Word and element locating data
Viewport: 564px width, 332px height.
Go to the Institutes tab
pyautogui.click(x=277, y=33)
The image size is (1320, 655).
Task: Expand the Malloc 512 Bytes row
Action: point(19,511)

YOUR TASK:
Format every line of the items above as a Markdown table with the columns No. and Line, numbering the rows in order and omitting blank lines.

RESPONSE TO THE TASK:
| No. | Line |
|---|---|
| 1 | Viewport: 564px width, 332px height. |
| 2 | Go to the Institutes tab |
| 3 | pyautogui.click(x=277, y=33) |
| 4 | The image size is (1320, 655). |
| 5 | Task: Expand the Malloc 512 Bytes row |
| 6 | Action: point(19,511) |